The farm ships from September to July, but January and the first half of February are the toughest months, he said. Whether it’s a small sampler box for beginning gardeners or hundreds of pounds to a farmer’s market grower, the seed potatoes have to arrive undamaged.
The direct mail order farm ships about 150,000 to 200,000 pounds of certified organic seed potatoes per year to home gardeners and larger growers. Their 21 varieties include Rose Gold, Red Cloud, Southern Belle, All Blue, Russian Banana Fingerling, King Harry and Prairie Blush.
On Mondays and at midweek, Gerritsen must first determine if the shipment can make it out of Aroostook County. He spends several hours poring over the National Weather Service’s most recent climatological maps, and plots weather projections along U.S. Postal Service and FedEx shipping routes.
“No one else here in Maine has the same need to be so obsessive about the national weather. Most of our competition only ships seed potatoes for a matter of weeks in the spring after the weather has moderated, “ Gerritsen said.
He logs high and low temperatures for northern points like Bangor, Portland, Montpelier, Boston, Hartford, New York City and Buffalo. Those early warning spots can indicate impending cold weather here, he said.
An seed potato order headed south can still freeze somewhere along the way. If they can get it safely out of Aroostook County and headed down the Atlantic seaboard, the rest is easy, but if the south is getting snow it turns colder, Gerritsen said.
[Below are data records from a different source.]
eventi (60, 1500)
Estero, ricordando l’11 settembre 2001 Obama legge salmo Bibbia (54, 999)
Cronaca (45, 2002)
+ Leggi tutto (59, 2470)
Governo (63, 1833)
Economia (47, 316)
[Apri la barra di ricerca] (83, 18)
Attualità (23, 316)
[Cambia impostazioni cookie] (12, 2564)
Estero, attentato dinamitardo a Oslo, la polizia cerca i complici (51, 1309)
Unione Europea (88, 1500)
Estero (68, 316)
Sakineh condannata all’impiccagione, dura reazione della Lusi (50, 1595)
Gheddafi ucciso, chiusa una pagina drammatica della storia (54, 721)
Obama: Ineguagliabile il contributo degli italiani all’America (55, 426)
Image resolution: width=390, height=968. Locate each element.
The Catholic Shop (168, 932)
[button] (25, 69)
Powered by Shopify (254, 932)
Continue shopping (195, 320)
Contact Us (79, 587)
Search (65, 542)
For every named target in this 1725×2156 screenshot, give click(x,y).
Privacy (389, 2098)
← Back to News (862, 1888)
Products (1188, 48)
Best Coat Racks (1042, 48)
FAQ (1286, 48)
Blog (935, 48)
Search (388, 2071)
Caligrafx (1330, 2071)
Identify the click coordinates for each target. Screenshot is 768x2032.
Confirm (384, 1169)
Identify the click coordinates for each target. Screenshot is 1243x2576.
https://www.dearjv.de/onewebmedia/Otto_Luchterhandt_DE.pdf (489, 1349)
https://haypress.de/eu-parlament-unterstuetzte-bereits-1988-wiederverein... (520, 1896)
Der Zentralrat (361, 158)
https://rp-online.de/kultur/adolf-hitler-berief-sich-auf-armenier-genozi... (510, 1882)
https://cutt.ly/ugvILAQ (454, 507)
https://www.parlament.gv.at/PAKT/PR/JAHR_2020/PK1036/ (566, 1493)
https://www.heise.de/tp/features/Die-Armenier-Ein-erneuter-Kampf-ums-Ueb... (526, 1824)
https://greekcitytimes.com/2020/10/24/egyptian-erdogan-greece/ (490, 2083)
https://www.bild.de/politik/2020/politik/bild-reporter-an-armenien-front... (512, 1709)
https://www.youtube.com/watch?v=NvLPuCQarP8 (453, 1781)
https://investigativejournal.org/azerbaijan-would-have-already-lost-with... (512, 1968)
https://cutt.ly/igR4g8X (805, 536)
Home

Despite weather prediction efforts and shipping big potato orders in double boxes, lined with an inch of foam and marked “Do not freeze,” there can be a few oddball frozen shipments each year, he said.
Gerritsen founded Wood Prairie more than 40 years ago. When the farm started mail order 35 years ago, there were times they sent out $1,000 worth of perishable product only to learn the entire batch had frozen in transit.
“One cold January, probably 1994, which was the coldest month on record ever in Caribou, we were shut down by cold and unable to ship for four consecutive weeks,” Gerritsen said. “Then it took us another month to catch up again.”
They send out 10 times what they shipped then and have gotten better at deciding when to ship, he said.
Gerritsen calls some states headache states because they are cold destinations. He gives those highest priority. Orders are packed and shipped on an ideal weather day so they reach their destinations before another cold blast hits.
On Monday Gerritsen was looking at a shipment for Kansas. He looked at northernmost cities where temperatures were forecast to be 18 and 21 degrees, but then pointed to a cold weather pattern pushing down with temperatures dropping to 15.
The farm didn’t ship to Kansas. If temperatures drop below 20 degrees at a destination, there is a risk of freezing, he said.
Next week the farm will start shipping scheduled spring orders. The first shipments will go out to Florida and Hawaii, and the following week Alabama, California and Georgia will follow. Every week thereafter a new region opens up, Gerritsen said. Alaska is the last week after Maine on May 1.
Sometimes buyers request specific shipping times.
“When somebody orders and wants their own ship date, we have to accommodate them,” Gerritsen said.